= Beginning of Section =

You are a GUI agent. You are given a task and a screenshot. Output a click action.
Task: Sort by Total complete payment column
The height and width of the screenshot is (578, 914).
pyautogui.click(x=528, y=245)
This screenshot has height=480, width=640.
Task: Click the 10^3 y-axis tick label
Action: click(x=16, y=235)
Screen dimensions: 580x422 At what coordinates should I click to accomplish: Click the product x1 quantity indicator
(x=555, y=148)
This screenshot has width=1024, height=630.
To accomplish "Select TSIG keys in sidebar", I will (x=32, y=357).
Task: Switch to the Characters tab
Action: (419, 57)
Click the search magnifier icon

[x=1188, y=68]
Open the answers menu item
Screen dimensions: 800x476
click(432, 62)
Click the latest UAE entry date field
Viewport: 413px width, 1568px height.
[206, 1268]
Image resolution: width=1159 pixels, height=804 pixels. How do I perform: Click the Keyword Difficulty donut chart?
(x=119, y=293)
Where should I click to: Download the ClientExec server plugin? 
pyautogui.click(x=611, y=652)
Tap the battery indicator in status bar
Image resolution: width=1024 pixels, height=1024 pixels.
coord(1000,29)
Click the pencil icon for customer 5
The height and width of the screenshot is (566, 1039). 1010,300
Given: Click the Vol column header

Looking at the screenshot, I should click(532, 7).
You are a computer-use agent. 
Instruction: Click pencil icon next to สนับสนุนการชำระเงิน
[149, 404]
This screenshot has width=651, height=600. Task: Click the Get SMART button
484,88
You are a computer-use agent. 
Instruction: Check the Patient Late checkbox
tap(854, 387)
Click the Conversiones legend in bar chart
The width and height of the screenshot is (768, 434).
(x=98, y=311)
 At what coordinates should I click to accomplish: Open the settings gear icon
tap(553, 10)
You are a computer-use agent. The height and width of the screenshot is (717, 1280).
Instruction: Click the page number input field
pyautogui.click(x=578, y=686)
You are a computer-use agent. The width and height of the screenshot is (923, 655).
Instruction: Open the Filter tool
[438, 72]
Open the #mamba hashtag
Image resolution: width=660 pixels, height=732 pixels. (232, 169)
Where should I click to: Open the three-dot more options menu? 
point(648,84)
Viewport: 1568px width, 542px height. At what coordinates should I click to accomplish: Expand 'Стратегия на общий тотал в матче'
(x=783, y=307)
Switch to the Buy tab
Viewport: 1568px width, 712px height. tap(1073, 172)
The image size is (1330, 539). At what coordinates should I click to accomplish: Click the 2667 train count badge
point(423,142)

= End of Section =

• **Try it**:
Please give back every line of the listing exactly as it stands.

• **Exercise output**:
You are a GUI agent. You are given a task and a screenshot. Output a click action.
Task: Sort by Total complete payment column
The height and width of the screenshot is (578, 914).
pyautogui.click(x=528, y=245)
This screenshot has height=480, width=640.
Task: Click the 10^3 y-axis tick label
Action: click(x=16, y=235)
Screen dimensions: 580x422 At what coordinates should I click to accomplish: Click the product x1 quantity indicator
(x=555, y=148)
This screenshot has width=1024, height=630.
To accomplish "Select TSIG keys in sidebar", I will (x=32, y=357).
Task: Switch to the Characters tab
Action: (419, 57)
Click the search magnifier icon

[x=1188, y=68]
Open the answers menu item
Screen dimensions: 800x476
click(432, 62)
Click the latest UAE entry date field
Viewport: 413px width, 1568px height.
[206, 1268]
Image resolution: width=1159 pixels, height=804 pixels. How do I perform: Click the Keyword Difficulty donut chart?
(x=119, y=293)
Where should I click to: Download the ClientExec server plugin? 
pyautogui.click(x=611, y=652)
Tap the battery indicator in status bar
Image resolution: width=1024 pixels, height=1024 pixels.
coord(1000,29)
Click the pencil icon for customer 5
The height and width of the screenshot is (566, 1039). 1010,300
Given: Click the Vol column header

Looking at the screenshot, I should click(532, 7).
You are a computer-use agent. 
Instruction: Click pencil icon next to สนับสนุนการชำระเงิน
[149, 404]
This screenshot has width=651, height=600. Task: Click the Get SMART button
484,88
You are a computer-use agent. 
Instruction: Check the Patient Late checkbox
tap(854, 387)
Click the Conversiones legend in bar chart
The width and height of the screenshot is (768, 434).
(x=98, y=311)
 At what coordinates should I click to accomplish: Open the settings gear icon
tap(553, 10)
You are a computer-use agent. The height and width of the screenshot is (717, 1280).
Instruction: Click the page number input field
pyautogui.click(x=578, y=686)
You are a computer-use agent. The width and height of the screenshot is (923, 655).
Instruction: Open the Filter tool
[438, 72]
Open the #mamba hashtag
Image resolution: width=660 pixels, height=732 pixels. (232, 169)
Where should I click to: Open the three-dot more options menu? 
point(648,84)
Viewport: 1568px width, 542px height. At what coordinates should I click to accomplish: Expand 'Стратегия на общий тотал в матче'
(x=783, y=307)
Switch to the Buy tab
Viewport: 1568px width, 712px height. tap(1073, 172)
The image size is (1330, 539). At what coordinates should I click to accomplish: Click the 2667 train count badge
point(423,142)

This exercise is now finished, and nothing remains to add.